Given instruction: Duplicate the passage of the rope halter thread starting with "# Rope Halter" and going on through "(May 1, 2011)".

# Rope Halter instead of Bit? What do you think?



## christopher (Feb 11, 2011)

i argue that rope halters are better for starting youngsters because they can and do make mistakes, like bucking, and ocasionally need a firm hand. and with a rope halter we can do that without risking their mouth. a lot say otherwise but that's my opinion.


----------



## Gallop On (May 1, 2011)

Start the foal off in a bit, a snaffle of some sort. Then, when she learns how to ride I would switch her or him to a bitless bridle, not a rope halter until you are 100% sure she is a trust worthy riding horse. Cause like the person above me said sometimes they new foal need a firm hand and some pressure in their mouth to correct bad behavior.


----------



## Cherie (Dec 16, 2010)

If you look at ALL of the notable trainers that turn out great horses from pleasure and reining western horses to high level dressage and hunt seat horses to SB or TB race horses, you will find that they all use bridles and not halters.

Some trainers, especially of really 'feely', 'light' cutting-bred horses, use side-pulls and some start by getting forward impulsion in a small round pen with no bridle, but they are cowboys that can ride a bronc if that is what the horse tries to do. Then, they quickly go to a snaffle, side-pull or bosal.

So, I personally think it is quite silly to try to invent it over. When a would-be young trainer attempts to start a horse, they are best served by using a mild 2 or 3 piece snaffle with a chin strap that prevents it going through a horse's mouth.

Remember, the person handling the reins is MUCH more important than the equipment. The best thing you can do is get someone that knows what they are doing to assist you or to actually start the horse for you. It is pretty hard to do it right when you do not know what you do not know.

Data provided:
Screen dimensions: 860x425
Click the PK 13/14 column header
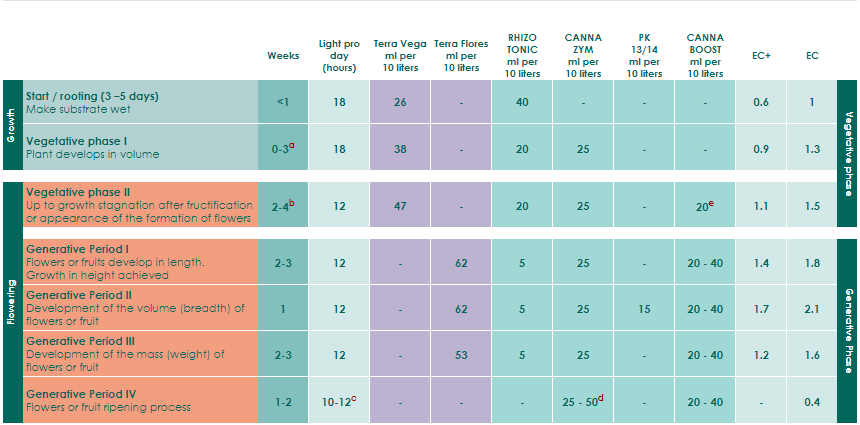click(644, 55)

Correct result:
# Rope Halter instead of Bit? What do you think?



## christopher (Feb 11, 2011)

i argue that rope halters are better for starting youngsters because they can and do make mistakes, like bucking, and ocasionally need a firm hand. and with a rope halter we can do that without risking their mouth. a lot say otherwise but that's my opinion.


----------



## Gallop On (May 1, 2011)